PINNEEYYY NOOOHHHHH!!!!!!!!!!!!! D=


----------



## Solodini

Spoiler



When Jax went Nomad he didn't leave the club. He was still part of the Sons, he just didn't belong to a particular charter.


----------



## Chickenhawk

Spoiler



he wasn't a part of SAMCRO anymore, that's all I was getting at. I know he was still a Son.



For anybody that hasn't figured it out yet, SAMCRO stands for *S*ons of *A*narchy *M*otorcycle *C*lub *R*edwood *O*riginal. 

Took me two seasons to figure that out , since they never say it in the show.

Also:

Who'd of guessed it; another plot twist.


----------



## Sebastian

The last episode was awesome! I hate waiting for new episodes...


----------



## Lukifer

Spoiler



The way I hope it pans out is that Clay is exposed, Piney or Jax or even Unser kills him, Jax realizes this is his chance to turn the club around and make it the way John Teller wanted it to be. If the club went legit and Jax and his family were safe, he is in charge of shit, he may stay and run the club. There will still be hurdles, they have to earn money to eat. SO I can see atleast 2 more seasons. But I agree I hope it doesnt go on for 14 seasons and run it into the ground.


----------



## Chickenhawk

Spoiler



I don't see Piney doing anything, Lukifer. You missed the new episode, didn't you? Tsk tsk


----------



## Lukifer

Chickenhawk said:


> Spoiler
> 
> 
> 
> I don't see Piney doing anything, Lukifer. You missed the new episode, didn't you? Tsk tsk



Yup, got in a fight with my wife, got drunk, and isolated myself in my man cave. Granted I could have watched it on my computer, it wasnt on my priority list. But tonight is a new night!!


----------



## Chickenhawk

Lukifer said:


> Yup, got in a fight with my wife, got drunk, and isolated myself in my man cave. Granted I could have watched it on my computer, it wasnt on my priority list. But tonight is a new night!!



Put your rubber pants on, 'cause you might shit yourself.


----------



## Lukifer

Haha thanks for the heads up!! Ill post back after I watch it!


----------



## Lukifer

Spoiler



Holy shit. I cant believe that son of a bitch killed Piney. I really am starting to hate Clay. He is selfish. He kills anyone that gets in his way. God if Opie finds out..... But I cant wait to see next weeks now. Well I am a Direct TV customer so I will have to view it by other means, But Ill watch it!!


----------



## Lukifer

Chickenhawk said:


> Put your rubber pants on, 'cause you might shit yourself.



I really did almost shit!


----------



## yellowv

Spoiler



I hope Opie kills Clay in a very painful way. When he finally blew Stahl's brains out in revenge for Donna's death I was so happy and the blood from that is really more on Clay's hands than Stahl's as well.
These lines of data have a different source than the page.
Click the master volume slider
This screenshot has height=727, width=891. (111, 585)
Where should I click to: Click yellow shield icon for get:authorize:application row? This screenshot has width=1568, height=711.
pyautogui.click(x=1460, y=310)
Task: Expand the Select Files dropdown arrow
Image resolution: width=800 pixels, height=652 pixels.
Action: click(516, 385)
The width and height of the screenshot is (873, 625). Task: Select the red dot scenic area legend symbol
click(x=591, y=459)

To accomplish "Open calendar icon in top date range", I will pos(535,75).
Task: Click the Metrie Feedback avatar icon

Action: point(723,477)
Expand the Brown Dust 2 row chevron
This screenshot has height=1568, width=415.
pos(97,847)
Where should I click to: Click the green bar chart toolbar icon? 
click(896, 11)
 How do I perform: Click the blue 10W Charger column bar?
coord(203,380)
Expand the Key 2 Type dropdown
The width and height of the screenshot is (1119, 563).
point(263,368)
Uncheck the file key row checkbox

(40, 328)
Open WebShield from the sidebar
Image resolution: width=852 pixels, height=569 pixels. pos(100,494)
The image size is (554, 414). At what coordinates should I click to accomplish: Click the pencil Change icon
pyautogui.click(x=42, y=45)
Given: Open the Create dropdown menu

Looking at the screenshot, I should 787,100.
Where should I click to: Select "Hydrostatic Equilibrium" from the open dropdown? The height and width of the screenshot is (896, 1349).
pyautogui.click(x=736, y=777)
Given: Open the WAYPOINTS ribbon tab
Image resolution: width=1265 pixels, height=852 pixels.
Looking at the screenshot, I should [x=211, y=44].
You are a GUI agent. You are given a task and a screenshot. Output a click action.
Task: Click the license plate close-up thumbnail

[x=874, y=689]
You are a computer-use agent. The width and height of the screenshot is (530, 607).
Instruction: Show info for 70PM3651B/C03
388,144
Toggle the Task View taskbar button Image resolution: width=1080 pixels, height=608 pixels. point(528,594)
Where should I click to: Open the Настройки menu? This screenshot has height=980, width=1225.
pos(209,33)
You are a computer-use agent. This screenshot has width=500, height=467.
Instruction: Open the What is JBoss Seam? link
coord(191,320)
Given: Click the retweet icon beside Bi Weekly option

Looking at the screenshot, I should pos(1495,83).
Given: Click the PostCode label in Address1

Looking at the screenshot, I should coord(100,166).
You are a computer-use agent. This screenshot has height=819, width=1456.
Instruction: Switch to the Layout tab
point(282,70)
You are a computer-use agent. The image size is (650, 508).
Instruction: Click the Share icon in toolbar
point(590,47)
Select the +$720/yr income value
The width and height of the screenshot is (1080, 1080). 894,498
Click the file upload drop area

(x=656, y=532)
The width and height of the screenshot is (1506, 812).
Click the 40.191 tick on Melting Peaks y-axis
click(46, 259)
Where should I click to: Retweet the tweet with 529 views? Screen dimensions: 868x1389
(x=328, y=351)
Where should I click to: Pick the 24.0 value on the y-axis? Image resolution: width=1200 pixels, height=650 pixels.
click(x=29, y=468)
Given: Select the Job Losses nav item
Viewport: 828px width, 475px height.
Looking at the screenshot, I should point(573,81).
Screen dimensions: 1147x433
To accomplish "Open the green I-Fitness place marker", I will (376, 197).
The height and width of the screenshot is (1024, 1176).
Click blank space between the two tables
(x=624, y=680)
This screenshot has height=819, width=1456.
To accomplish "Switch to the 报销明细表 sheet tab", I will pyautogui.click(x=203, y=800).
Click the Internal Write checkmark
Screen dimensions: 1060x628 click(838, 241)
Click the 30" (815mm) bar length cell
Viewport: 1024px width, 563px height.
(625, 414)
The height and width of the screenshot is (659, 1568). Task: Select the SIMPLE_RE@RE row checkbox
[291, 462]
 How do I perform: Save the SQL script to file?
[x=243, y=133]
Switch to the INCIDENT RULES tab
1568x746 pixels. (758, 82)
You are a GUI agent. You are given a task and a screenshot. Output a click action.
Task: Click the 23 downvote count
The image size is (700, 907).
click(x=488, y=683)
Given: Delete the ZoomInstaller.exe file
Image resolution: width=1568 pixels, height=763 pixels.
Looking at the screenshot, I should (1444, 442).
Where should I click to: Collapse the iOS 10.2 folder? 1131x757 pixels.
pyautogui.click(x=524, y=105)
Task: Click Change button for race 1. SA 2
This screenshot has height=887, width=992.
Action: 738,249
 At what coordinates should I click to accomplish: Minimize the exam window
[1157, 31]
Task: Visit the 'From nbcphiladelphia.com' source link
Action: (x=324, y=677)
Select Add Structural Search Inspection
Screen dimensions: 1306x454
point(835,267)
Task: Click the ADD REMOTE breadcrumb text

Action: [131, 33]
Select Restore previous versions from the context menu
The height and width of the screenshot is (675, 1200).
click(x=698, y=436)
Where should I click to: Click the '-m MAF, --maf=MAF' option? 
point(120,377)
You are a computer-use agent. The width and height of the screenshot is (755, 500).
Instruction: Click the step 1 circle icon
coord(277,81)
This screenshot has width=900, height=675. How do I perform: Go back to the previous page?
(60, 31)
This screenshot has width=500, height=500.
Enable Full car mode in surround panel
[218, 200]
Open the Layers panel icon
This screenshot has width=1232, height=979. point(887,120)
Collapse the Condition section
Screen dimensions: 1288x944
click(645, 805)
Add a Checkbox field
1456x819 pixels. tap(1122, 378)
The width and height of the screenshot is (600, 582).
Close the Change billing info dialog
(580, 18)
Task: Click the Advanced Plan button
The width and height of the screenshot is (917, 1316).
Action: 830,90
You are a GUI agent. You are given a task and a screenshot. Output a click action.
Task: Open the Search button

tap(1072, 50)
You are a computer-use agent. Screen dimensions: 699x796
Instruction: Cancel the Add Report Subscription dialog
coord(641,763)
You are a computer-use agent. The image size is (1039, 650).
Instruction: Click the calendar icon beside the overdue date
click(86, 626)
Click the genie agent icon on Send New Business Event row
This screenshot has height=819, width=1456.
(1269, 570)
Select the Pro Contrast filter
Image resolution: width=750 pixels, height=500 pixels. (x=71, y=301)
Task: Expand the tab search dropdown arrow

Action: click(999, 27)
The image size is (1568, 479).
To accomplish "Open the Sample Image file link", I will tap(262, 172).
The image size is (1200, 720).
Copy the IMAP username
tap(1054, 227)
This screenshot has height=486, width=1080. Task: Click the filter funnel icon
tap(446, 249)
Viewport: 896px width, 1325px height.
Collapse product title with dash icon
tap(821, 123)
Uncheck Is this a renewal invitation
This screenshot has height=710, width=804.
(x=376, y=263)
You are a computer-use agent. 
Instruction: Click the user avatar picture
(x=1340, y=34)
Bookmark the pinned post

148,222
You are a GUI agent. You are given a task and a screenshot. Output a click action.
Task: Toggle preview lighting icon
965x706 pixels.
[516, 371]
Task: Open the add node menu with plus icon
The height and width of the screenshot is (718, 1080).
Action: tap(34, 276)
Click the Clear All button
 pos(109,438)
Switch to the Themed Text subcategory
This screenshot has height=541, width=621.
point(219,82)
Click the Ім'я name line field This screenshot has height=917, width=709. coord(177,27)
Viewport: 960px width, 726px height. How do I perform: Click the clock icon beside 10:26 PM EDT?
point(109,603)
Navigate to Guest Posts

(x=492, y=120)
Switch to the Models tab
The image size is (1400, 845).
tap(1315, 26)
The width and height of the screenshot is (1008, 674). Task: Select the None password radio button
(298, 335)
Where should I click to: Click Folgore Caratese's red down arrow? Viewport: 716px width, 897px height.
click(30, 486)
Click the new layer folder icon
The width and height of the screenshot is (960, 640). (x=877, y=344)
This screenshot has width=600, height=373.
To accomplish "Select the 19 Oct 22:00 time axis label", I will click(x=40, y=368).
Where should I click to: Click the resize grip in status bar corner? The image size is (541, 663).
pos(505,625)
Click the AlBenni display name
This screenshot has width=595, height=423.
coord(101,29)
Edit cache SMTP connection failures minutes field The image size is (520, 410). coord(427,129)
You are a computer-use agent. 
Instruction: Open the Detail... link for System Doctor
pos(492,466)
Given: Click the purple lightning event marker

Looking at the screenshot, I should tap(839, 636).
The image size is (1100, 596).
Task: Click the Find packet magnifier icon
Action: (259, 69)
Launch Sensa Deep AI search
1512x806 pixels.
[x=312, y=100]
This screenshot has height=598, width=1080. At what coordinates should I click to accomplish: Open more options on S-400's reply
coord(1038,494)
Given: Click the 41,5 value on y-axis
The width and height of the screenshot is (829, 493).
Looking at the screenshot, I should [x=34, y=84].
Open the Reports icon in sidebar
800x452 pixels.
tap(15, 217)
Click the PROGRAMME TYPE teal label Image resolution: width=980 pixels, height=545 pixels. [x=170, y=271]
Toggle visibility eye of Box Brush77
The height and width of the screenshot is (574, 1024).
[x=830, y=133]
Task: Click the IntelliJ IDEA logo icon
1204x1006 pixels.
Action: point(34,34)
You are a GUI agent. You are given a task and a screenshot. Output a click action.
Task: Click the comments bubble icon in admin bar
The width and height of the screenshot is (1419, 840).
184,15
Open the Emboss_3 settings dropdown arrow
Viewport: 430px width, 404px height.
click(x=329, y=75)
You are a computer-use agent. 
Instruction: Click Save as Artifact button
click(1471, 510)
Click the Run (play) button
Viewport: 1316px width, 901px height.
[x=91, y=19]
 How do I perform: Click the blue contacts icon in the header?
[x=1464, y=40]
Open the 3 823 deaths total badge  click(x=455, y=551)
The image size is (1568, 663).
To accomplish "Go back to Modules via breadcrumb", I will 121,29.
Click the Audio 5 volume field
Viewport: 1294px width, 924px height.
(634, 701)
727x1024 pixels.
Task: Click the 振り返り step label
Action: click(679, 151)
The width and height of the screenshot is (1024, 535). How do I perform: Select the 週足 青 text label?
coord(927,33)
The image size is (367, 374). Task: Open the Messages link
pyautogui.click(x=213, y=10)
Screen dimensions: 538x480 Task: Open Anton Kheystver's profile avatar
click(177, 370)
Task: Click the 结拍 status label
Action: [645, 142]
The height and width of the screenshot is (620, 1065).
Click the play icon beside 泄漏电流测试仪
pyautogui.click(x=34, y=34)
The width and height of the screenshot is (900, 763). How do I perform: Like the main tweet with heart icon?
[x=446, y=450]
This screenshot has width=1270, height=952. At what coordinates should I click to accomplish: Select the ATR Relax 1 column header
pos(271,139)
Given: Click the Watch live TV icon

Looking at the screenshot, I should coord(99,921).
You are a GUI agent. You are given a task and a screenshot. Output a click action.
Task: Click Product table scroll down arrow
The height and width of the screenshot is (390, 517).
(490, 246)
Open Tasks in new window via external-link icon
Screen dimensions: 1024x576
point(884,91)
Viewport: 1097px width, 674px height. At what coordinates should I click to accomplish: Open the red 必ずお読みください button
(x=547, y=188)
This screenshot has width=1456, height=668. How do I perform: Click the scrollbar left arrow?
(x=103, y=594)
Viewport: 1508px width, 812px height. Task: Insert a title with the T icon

Plus he has been talking a lot about missing Donna lately so maybe that is a little more buildup to an absolutely brutal payback for Opie on Clay. We can only hope.


----------



## Solodini

Aaagh I hate Clay so much! I hope they all turn on him and kill him pronto.


----------



## Spinedriver

Sorry kids but I can't see anything happening to Clay for the foreseeable future for a few reasons. 1: The show's been renewed for season 4; 2: Kurt Sutter has said that the show was written to last for 7 seasons and 3: It's loosely based on Hamlet so Clay (the villain), will probably be around until the end.


----------



## Lukifer

Spinedriver said:


> Sorry kids but I can't see anything happening to Clay for the foreseeable future for a few reasons. 1: The show's been renewed for season 4; 2: Kurt Sutter has said that the show was written to last for 7 seasons and 3: It's loosely based on Hamlet so Clay (the villain), will probably be around until the end.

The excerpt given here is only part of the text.